Add algorithm for intersection of geometries with a rectangular grid
I am working on a project to expose the exactextract library to Python in a way similar to the R package exactextractr.
Instead of creating separate Python bindings for this library, I am considering attempting to move much of the code of this library into GDAL where it would become accessible through GDAL's Python bindings. Related but not necessarily dependent on this, I am thinking about whether some of the code could move into GEOS -- specifically, an optimized intersection calculation between rectangular grids and polygonal/linear geometries.

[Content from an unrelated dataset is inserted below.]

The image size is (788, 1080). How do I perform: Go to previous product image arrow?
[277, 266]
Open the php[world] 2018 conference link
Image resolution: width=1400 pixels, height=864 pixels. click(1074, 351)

The result of the overlay is most commonly expressed as the fraction of each grid cell that is covered by a polygon, although it is also possible to get the total length of linear geometries within each grid cell or (more experimentally) a Geometry representation of each polygon/grid cell intersection, e.g.
This code has a strong test suite and has had pretty good public adoption since the R package was published in 2019, so I think it can be considered reasonably mature.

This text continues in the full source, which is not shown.